• [Task requirements]
a - List each post header in the Scofield thread, giving the username and date of each in order.
b - Output the passage of the Scofield thread from "My buddy is" up to and including "his trip report.".

• [Text block]

# Scofield



## Truelife (Feb 6, 2009)

Has anybody been to Schofield in the past couple of days? Wondering if the ice has pulled back from the edges enough to fish from the bank.


----------



## spencerD (Jan 14, 2014)

Truelife said:


> Has anybody been to Schofield in the past couple of days? Wondering if the ice has pulled back from the edges enough to fish from the bank.


My buddy is heading up there today. From what I've heard there's a bit of open water, but not sure if it's fiashable. My buddy will let me know if it's legit, I'll post when he sends me his trip report.


----------



## Truelife (Feb 6, 2009)

Thanks Spencer, I don't know when I'll get up there, but if the water is open I might have to force myself ......... 

Man that's sad! :-(


----------



## spencerD (Jan 14, 2014)

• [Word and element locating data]
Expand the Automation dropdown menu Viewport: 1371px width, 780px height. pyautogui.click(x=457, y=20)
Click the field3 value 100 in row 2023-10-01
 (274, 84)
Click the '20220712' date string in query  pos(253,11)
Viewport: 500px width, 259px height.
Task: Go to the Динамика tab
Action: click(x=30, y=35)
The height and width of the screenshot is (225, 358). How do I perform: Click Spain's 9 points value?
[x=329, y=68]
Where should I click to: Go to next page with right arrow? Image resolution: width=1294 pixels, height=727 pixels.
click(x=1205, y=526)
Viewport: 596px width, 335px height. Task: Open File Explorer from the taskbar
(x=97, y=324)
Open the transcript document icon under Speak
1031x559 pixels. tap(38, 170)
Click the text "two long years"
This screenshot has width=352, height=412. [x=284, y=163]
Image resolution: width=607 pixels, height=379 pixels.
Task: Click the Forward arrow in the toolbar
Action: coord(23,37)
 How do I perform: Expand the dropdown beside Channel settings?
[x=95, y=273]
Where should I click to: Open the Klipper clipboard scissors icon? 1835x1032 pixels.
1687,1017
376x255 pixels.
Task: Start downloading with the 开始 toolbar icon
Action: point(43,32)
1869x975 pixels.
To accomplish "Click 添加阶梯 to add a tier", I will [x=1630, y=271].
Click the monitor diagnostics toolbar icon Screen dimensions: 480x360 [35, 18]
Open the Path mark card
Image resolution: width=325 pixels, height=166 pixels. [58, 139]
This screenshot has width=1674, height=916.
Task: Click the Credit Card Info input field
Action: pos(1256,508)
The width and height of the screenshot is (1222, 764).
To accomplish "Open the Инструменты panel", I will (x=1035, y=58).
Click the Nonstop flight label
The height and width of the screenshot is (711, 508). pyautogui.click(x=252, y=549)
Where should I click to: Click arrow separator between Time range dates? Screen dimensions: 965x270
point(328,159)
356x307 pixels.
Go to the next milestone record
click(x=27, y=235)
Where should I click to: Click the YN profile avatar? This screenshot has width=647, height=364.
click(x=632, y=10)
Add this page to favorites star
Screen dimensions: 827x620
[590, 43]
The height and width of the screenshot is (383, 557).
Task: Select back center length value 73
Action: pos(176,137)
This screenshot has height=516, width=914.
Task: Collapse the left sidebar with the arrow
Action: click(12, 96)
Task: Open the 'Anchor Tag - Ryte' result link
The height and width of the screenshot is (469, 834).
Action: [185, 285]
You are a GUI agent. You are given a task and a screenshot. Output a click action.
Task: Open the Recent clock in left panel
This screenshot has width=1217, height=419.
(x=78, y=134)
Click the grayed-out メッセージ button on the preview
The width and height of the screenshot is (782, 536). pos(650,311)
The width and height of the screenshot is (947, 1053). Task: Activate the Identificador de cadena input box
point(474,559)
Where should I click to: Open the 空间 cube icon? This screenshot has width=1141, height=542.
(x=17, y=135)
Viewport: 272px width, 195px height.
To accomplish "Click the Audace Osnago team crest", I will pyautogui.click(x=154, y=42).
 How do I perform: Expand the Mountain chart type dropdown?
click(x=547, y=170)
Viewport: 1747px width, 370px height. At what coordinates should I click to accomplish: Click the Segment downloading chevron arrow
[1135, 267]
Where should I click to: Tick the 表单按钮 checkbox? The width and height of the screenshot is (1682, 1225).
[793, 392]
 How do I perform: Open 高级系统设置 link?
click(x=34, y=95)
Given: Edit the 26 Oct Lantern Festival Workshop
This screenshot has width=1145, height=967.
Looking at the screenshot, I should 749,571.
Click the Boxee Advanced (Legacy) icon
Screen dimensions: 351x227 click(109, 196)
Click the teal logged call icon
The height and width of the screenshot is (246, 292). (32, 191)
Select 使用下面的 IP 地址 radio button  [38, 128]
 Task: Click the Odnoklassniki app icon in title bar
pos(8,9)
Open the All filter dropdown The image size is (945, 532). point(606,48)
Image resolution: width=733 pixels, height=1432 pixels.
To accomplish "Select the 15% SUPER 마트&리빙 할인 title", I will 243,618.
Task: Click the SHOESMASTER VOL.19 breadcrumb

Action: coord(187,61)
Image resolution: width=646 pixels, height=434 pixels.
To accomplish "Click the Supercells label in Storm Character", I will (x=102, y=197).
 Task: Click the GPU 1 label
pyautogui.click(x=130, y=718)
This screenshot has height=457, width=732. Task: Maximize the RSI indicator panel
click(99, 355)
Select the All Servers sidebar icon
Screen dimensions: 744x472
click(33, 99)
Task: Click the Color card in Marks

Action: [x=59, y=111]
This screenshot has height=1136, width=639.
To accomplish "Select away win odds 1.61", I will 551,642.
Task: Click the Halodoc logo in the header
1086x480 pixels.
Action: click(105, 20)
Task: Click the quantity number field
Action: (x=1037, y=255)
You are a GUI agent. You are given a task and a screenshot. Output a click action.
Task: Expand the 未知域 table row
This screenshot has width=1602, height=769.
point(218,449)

• [Solution list]
a -
Truelife (Feb 6, 2009)
spencerD (Jan 14, 2014)
Truelife (Feb 6, 2009)
spencerD (Jan 14, 2014)

b -
My buddy is heading up there today. From what I've heard there's a bit of open water, but not sure if it's fiashable. My buddy will let me know if it's legit, I'll post when he sends me his trip report.